At that time, the immigration law of the Philippines was the same as the American laws now, which rules that in order to come and settle into the country, one must have a guarantor, a financial sponsor to ensure that one wouldnt be a burden. Ephraims mother had a distant relative in Manila who escaped there before them and she helped the family move. But not many Jews had contact in the Philippines. To their aid, the Commonwealth President came.
"It is my hope and indeed my expectation that the people of the Philippines will have in the future every reason to be glad that when the time of need came, their country was willing to extend a hand of welcome," Quezon was quoted to have said in newspapers during that time.
In his research to refresh his memory for the book, Ephraim said he mustve looked at 10,000 copies of different newspapers which he accessed on microfilm from the Library of Congress. He looked at maps and interviewed 36 survivors. It took him three years of research. And the writing proved to be even more difficult.
"There were times, depending on which part of the book I was writing, I caught myself thinking back and I got very sentimental, looking at past events the deaths and the destruction, just landing in the Philippines and finally leaving which was also a downer because I had grown up there already," Ephraim said, adding that he remembered the mosquitoes and extreme heat, among others. "It was a real important change, a real emotional change."
Ephraim said he studied in De La Salle and used to walk together with Ninoy Aquino. His mother, who also sang for the Philippine Symphony Orchestra, got a job in Taft Avenue at an office run by Christian brothers.
"Its a wonderful country to visit. I think it should become more of a tourist haven for American Jews than it has been. Its a beautiful country, wonderful people with great amount of culture there to learn," Ephraim said.

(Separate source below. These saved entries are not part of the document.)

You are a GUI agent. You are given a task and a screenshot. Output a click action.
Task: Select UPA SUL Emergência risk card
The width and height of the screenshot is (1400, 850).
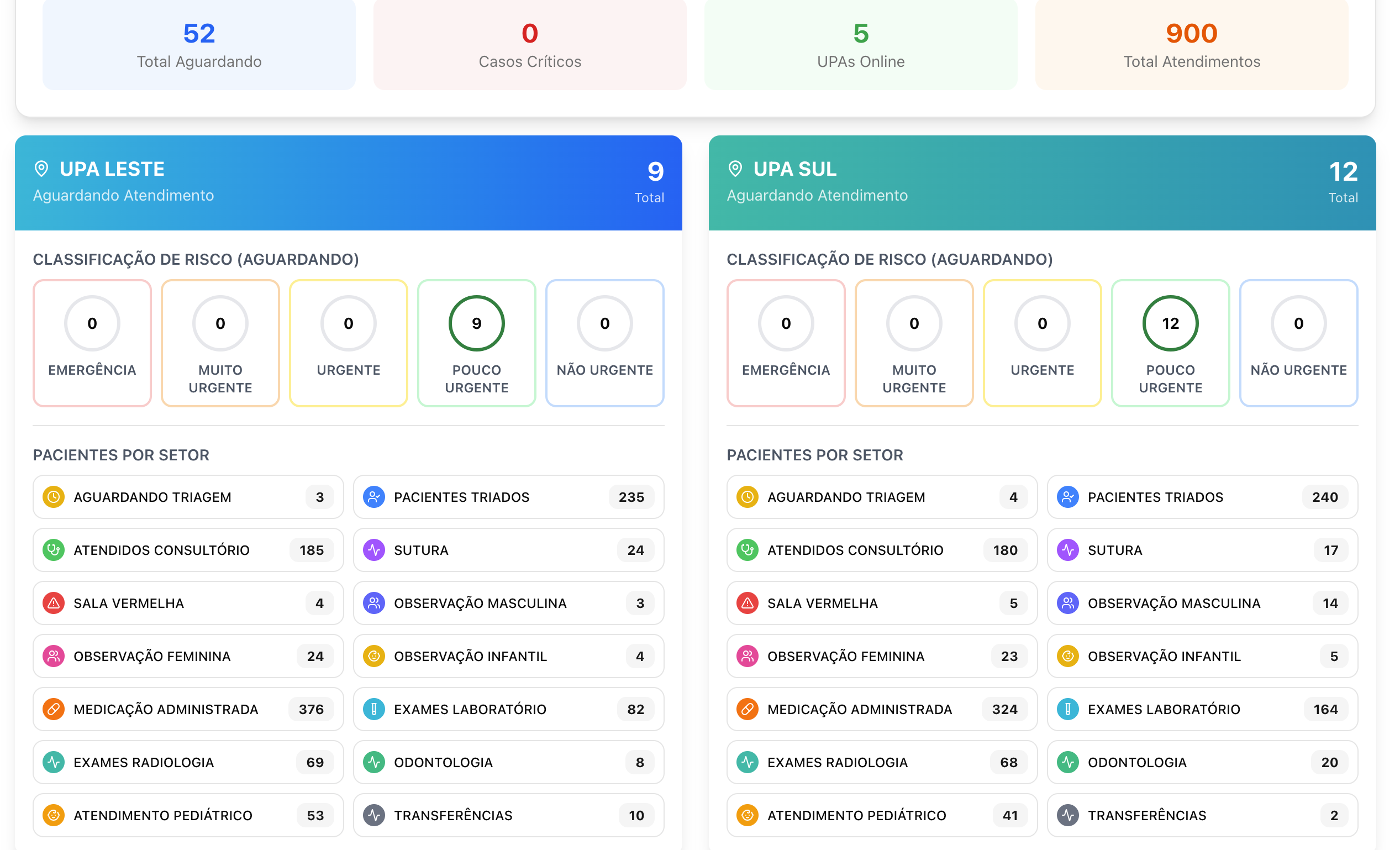(786, 343)
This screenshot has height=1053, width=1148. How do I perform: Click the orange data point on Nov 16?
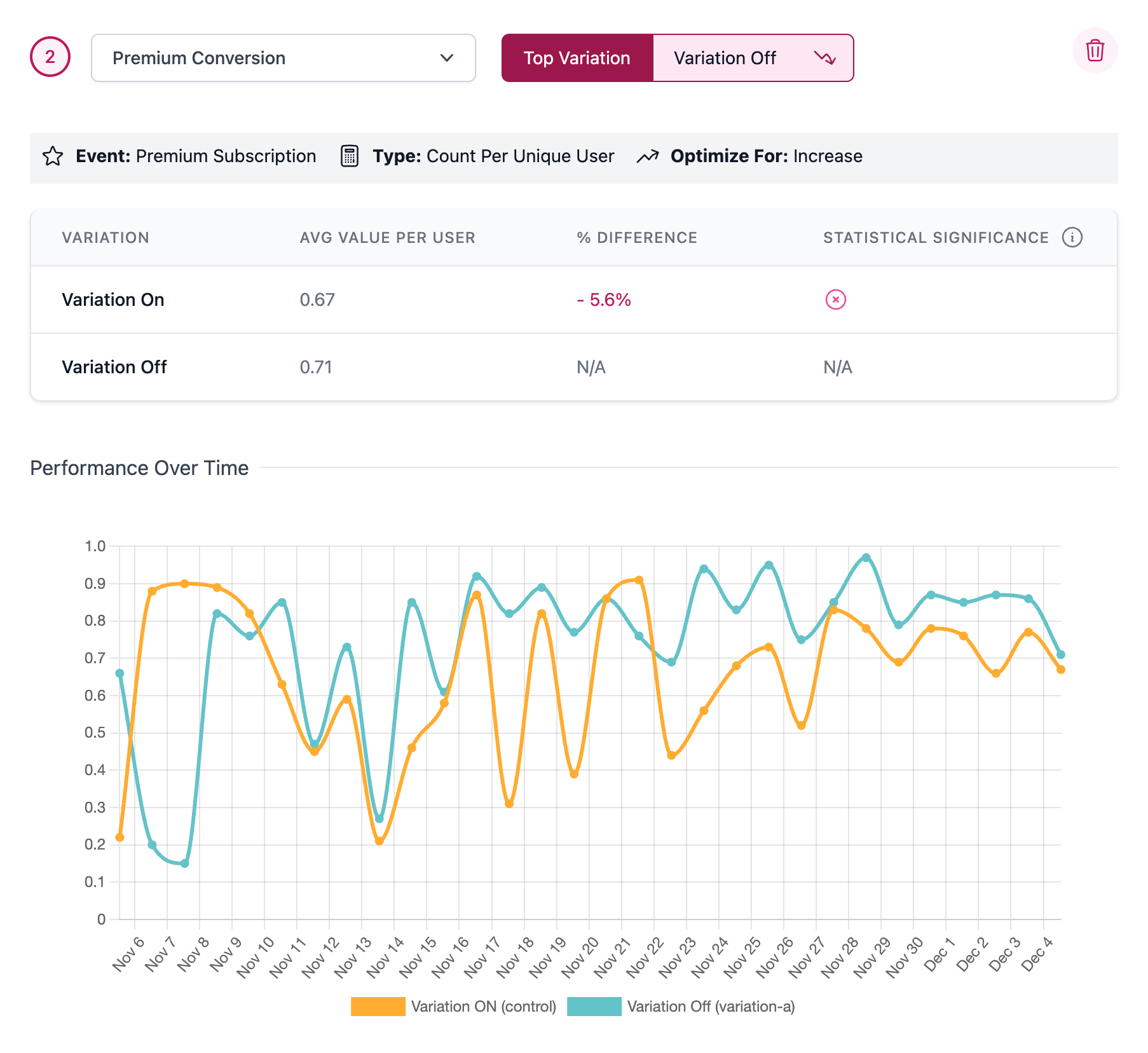pyautogui.click(x=477, y=593)
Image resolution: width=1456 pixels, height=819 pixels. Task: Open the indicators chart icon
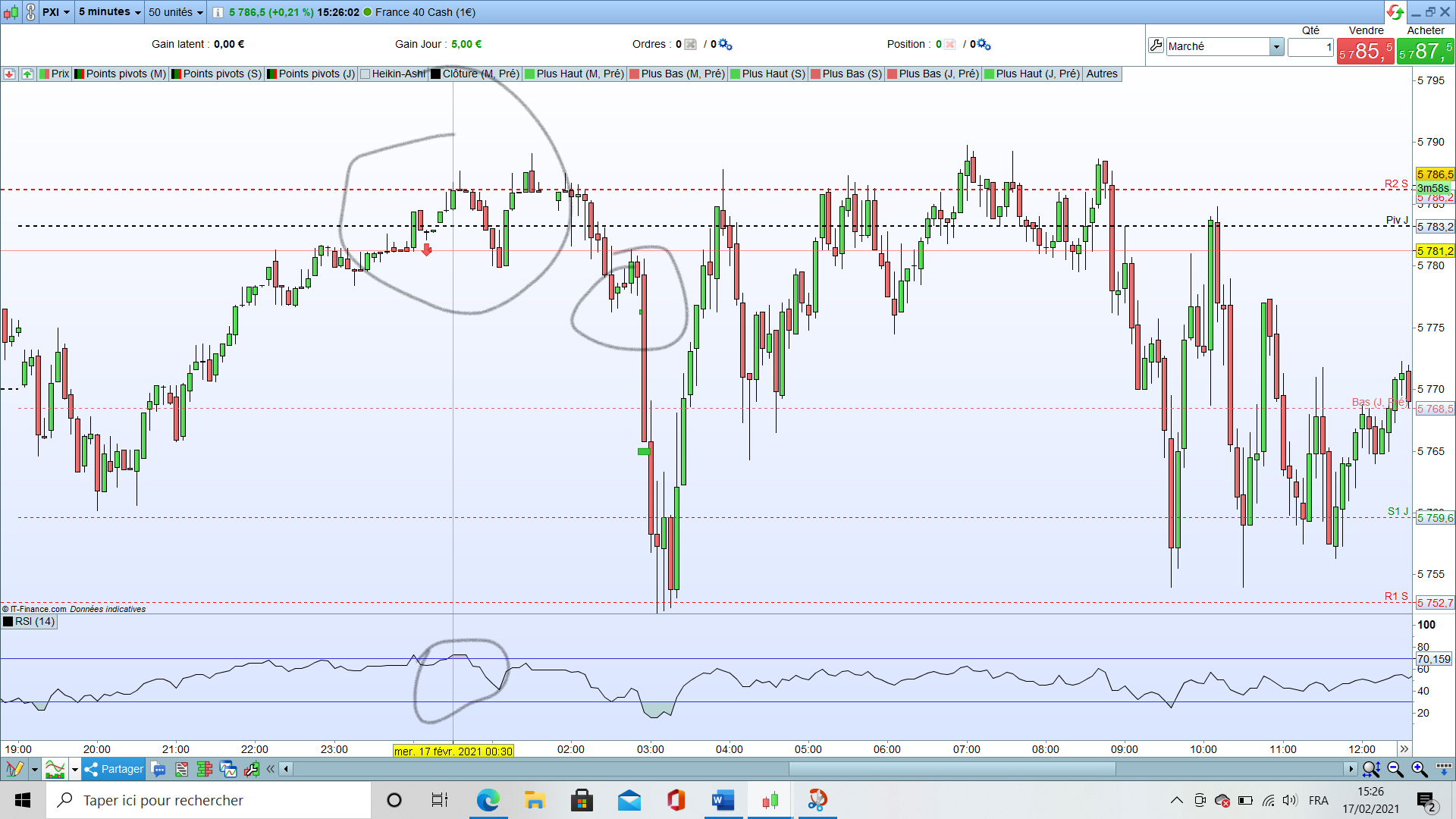(x=55, y=769)
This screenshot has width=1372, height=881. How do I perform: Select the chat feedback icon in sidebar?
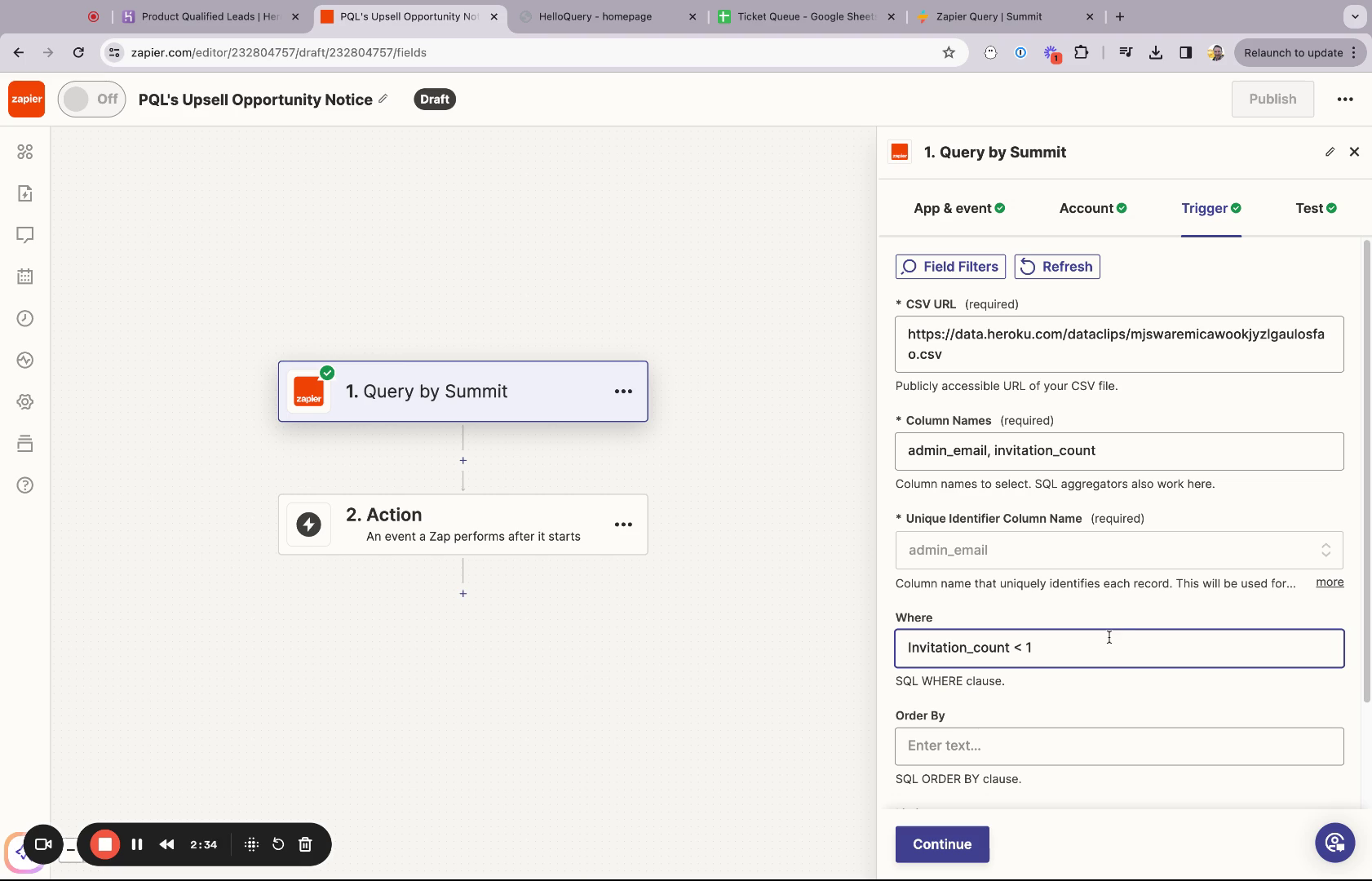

After joining the US Maritime Administration in 1960, Ephraim started a career in architecture in San Francisco in which he served as director of program evaluation for the National Highway Traffic Safety Administration, US Department of Transportation. He retired in 1995 and since then he has volunteered at the United States Memorial Museum in Washington DC. But through all these years, he has never forgotten his life in the Philippines. And these memories haunted him all the more as he ventured to write Escape to Manila.
Linda Nietes of the Philippine Expressions Bookshop brought the book to the attention of the Philippine Consulate in Los Angeles. With the book launch hosted by the Philippine Consulate, Deputy Consul Hellen Barber said they were hoping to strengthen ties between the Filipino American and the American Jewish Communities.
"We know the significant role of the American Jewish community here in the United States of America. Its important for the Filipino community in terms of also strengthening the process of empowerment for them political empowerment, economic empowerment. And so we thought that by doing this, we are sort of paving the way to strengthen this kind of linkage," she said.
A representative from the Jewish Community Library said that the launch was one of the most important events in the Jewish community this year.
"The Filipinos, we never had a problem. They were always very wonderful, even the Moros, we never had any problem with them," Emmerich said. "My life in the Philippines, I loved it. I think it was the greatest 10 years experience I ever had."